Please return each record exactly, leaving nothing out.
[Start of Attachment]
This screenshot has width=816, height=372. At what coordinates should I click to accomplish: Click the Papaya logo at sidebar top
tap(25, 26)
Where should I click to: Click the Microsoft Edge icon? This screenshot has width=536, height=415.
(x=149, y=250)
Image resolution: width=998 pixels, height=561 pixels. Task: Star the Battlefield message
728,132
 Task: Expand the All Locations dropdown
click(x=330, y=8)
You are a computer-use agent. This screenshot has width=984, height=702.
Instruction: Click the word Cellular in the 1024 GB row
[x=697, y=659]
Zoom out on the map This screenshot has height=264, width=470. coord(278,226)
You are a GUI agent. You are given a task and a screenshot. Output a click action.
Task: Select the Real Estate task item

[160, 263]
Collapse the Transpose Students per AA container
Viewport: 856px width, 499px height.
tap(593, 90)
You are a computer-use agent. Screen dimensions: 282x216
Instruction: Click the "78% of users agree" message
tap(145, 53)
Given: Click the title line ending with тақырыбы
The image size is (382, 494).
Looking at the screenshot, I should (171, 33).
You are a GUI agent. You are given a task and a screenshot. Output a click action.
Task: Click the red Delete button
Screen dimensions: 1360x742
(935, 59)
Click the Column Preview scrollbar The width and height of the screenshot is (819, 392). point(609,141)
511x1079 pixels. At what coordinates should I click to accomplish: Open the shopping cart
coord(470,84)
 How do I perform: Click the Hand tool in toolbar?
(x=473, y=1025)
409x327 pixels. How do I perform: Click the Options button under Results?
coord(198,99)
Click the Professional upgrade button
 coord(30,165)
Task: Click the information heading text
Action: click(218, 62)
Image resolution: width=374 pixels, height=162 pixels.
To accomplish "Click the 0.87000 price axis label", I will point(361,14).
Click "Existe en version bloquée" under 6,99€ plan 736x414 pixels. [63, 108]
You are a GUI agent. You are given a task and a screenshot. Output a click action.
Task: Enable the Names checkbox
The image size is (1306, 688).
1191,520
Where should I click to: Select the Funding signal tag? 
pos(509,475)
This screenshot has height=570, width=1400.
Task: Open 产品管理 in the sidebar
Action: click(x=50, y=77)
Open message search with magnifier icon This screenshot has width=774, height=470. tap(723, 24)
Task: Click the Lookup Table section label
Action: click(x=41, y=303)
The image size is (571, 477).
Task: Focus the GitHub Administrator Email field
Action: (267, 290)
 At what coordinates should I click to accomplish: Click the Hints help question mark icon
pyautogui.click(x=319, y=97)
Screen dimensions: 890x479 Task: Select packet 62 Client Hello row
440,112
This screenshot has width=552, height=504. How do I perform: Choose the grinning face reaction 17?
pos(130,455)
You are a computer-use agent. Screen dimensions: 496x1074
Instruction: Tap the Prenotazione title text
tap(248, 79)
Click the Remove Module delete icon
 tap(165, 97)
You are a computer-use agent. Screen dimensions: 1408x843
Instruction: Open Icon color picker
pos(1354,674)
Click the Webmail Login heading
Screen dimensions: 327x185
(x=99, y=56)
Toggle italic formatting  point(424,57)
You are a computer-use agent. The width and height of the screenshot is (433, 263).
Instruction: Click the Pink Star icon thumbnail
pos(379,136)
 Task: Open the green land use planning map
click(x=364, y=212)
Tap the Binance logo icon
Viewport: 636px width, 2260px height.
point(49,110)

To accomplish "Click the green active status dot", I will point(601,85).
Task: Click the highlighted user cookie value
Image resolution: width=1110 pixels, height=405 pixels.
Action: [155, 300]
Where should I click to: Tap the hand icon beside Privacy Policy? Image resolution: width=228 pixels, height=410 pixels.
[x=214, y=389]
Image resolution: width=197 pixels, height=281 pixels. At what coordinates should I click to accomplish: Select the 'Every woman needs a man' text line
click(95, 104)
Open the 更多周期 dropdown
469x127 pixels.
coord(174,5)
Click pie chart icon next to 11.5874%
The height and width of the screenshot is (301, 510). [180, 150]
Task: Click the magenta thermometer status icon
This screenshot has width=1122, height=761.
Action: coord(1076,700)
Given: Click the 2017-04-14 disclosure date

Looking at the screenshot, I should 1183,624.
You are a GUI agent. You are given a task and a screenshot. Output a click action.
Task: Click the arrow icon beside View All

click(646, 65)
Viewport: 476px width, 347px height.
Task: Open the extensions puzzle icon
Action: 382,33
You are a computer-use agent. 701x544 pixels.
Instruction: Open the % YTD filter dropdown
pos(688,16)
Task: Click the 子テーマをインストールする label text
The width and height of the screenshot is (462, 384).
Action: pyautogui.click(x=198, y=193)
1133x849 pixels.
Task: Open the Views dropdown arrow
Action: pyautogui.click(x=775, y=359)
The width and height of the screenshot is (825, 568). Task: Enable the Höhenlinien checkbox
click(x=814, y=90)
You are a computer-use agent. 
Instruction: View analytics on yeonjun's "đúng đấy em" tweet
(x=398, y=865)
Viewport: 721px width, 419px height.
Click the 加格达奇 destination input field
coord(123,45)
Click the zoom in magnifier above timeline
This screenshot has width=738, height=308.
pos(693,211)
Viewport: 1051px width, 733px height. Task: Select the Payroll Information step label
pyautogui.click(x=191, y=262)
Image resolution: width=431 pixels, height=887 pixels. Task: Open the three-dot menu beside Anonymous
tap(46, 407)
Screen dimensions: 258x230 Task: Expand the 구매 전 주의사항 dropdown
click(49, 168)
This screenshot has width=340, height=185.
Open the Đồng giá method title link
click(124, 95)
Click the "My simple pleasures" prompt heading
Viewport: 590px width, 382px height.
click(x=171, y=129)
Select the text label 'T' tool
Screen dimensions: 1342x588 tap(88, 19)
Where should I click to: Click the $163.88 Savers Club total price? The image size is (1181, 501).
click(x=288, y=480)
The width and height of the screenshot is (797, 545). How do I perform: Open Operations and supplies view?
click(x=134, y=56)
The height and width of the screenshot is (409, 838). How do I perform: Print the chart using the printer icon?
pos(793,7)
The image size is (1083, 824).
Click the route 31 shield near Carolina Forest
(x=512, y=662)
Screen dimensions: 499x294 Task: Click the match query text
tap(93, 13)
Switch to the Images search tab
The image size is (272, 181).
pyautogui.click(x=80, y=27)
[End of Attachment]
(COMPLETED EXERCISE):
This screenshot has width=816, height=372. At what coordinates should I click to accomplish: Click the Papaya logo at sidebar top
tap(25, 26)
Where should I click to: Click the Microsoft Edge icon? This screenshot has width=536, height=415.
(x=149, y=250)
Image resolution: width=998 pixels, height=561 pixels. Task: Star the Battlefield message
728,132
 Task: Expand the All Locations dropdown
click(x=330, y=8)
You are a computer-use agent. This screenshot has width=984, height=702.
Instruction: Click the word Cellular in the 1024 GB row
[x=697, y=659]
Zoom out on the map This screenshot has height=264, width=470. coord(278,226)
You are a GUI agent. You are given a task and a screenshot. Output a click action.
Task: Select the Real Estate task item

[160, 263]
Collapse the Transpose Students per AA container
Viewport: 856px width, 499px height.
tap(593, 90)
You are a computer-use agent. Screen dimensions: 282x216
Instruction: Click the "78% of users agree" message
tap(145, 53)
Given: Click the title line ending with тақырыбы
The image size is (382, 494).
Looking at the screenshot, I should (171, 33).
You are a GUI agent. You are given a task and a screenshot. Output a click action.
Task: Click the red Delete button
Screen dimensions: 1360x742
(935, 59)
Click the Column Preview scrollbar The width and height of the screenshot is (819, 392). point(609,141)
511x1079 pixels. At what coordinates should I click to accomplish: Open the shopping cart
coord(470,84)
 How do I perform: Click the Hand tool in toolbar?
(x=473, y=1025)
409x327 pixels. How do I perform: Click the Options button under Results?
coord(198,99)
Click the Professional upgrade button
 coord(30,165)
Task: Click the information heading text
Action: click(218, 62)
Image resolution: width=374 pixels, height=162 pixels.
To accomplish "Click the 0.87000 price axis label", I will point(361,14).
Click "Existe en version bloquée" under 6,99€ plan 736x414 pixels. [63, 108]
You are a GUI agent. You are given a task and a screenshot. Output a click action.
Task: Enable the Names checkbox
The image size is (1306, 688).
1191,520
Where should I click to: Select the Funding signal tag? 
pos(509,475)
This screenshot has height=570, width=1400.
Task: Open 产品管理 in the sidebar
Action: click(x=50, y=77)
Open message search with magnifier icon This screenshot has width=774, height=470. tap(723, 24)
Task: Click the Lookup Table section label
Action: click(x=41, y=303)
The image size is (571, 477).
Task: Focus the GitHub Administrator Email field
Action: (267, 290)
 At what coordinates should I click to accomplish: Click the Hints help question mark icon
pyautogui.click(x=319, y=97)
Screen dimensions: 890x479 Task: Select packet 62 Client Hello row
440,112
This screenshot has width=552, height=504. How do I perform: Choose the grinning face reaction 17?
pos(130,455)
You are a computer-use agent. Screen dimensions: 496x1074
Instruction: Tap the Prenotazione title text
tap(248, 79)
Click the Remove Module delete icon
 tap(165, 97)
You are a computer-use agent. Screen dimensions: 1408x843
Instruction: Open Icon color picker
pos(1354,674)
Click the Webmail Login heading
Screen dimensions: 327x185
(x=99, y=56)
Toggle italic formatting  point(424,57)
You are a computer-use agent. The width and height of the screenshot is (433, 263).
Instruction: Click the Pink Star icon thumbnail
pos(379,136)
 Task: Open the green land use planning map
click(x=364, y=212)
Tap the Binance logo icon
Viewport: 636px width, 2260px height.
point(49,110)

To accomplish "Click the green active status dot", I will point(601,85).
Task: Click the highlighted user cookie value
Image resolution: width=1110 pixels, height=405 pixels.
Action: [155, 300]
Where should I click to: Tap the hand icon beside Privacy Policy? Image resolution: width=228 pixels, height=410 pixels.
[x=214, y=389]
Image resolution: width=197 pixels, height=281 pixels. At what coordinates should I click to accomplish: Select the 'Every woman needs a man' text line
click(95, 104)
Open the 更多周期 dropdown
469x127 pixels.
coord(174,5)
Click pie chart icon next to 11.5874%
The height and width of the screenshot is (301, 510). [180, 150]
Task: Click the magenta thermometer status icon
This screenshot has width=1122, height=761.
Action: coord(1076,700)
Given: Click the 2017-04-14 disclosure date

Looking at the screenshot, I should 1183,624.
You are a GUI agent. You are given a task and a screenshot. Output a click action.
Task: Click the arrow icon beside View All

click(646, 65)
Viewport: 476px width, 347px height.
Task: Open the extensions puzzle icon
Action: 382,33
You are a computer-use agent. 701x544 pixels.
Instruction: Open the % YTD filter dropdown
pos(688,16)
Task: Click the 子テーマをインストールする label text
The width and height of the screenshot is (462, 384).
Action: pyautogui.click(x=198, y=193)
1133x849 pixels.
Task: Open the Views dropdown arrow
Action: pyautogui.click(x=775, y=359)
The width and height of the screenshot is (825, 568). Task: Enable the Höhenlinien checkbox
click(x=814, y=90)
You are a computer-use agent. 
Instruction: View analytics on yeonjun's "đúng đấy em" tweet
(x=398, y=865)
Viewport: 721px width, 419px height.
Click the 加格达奇 destination input field
coord(123,45)
Click the zoom in magnifier above timeline
This screenshot has width=738, height=308.
pos(693,211)
Viewport: 1051px width, 733px height. Task: Select the Payroll Information step label
pyautogui.click(x=191, y=262)
Image resolution: width=431 pixels, height=887 pixels. Task: Open the three-dot menu beside Anonymous
tap(46, 407)
Screen dimensions: 258x230 Task: Expand the 구매 전 주의사항 dropdown
click(49, 168)
This screenshot has width=340, height=185.
Open the Đồng giá method title link
click(124, 95)
Click the "My simple pleasures" prompt heading
Viewport: 590px width, 382px height.
click(x=171, y=129)
Select the text label 'T' tool
Screen dimensions: 1342x588 tap(88, 19)
Where should I click to: Click the $163.88 Savers Club total price? The image size is (1181, 501).
click(x=288, y=480)
The width and height of the screenshot is (797, 545). How do I perform: Open Operations and supplies view?
click(x=134, y=56)
The height and width of the screenshot is (409, 838). How do I perform: Print the chart using the printer icon?
pos(793,7)
The image size is (1083, 824).
Click the route 31 shield near Carolina Forest
(x=512, y=662)
Screen dimensions: 499x294 Task: Click the match query text
tap(93, 13)
Switch to the Images search tab
The image size is (272, 181).
pyautogui.click(x=80, y=27)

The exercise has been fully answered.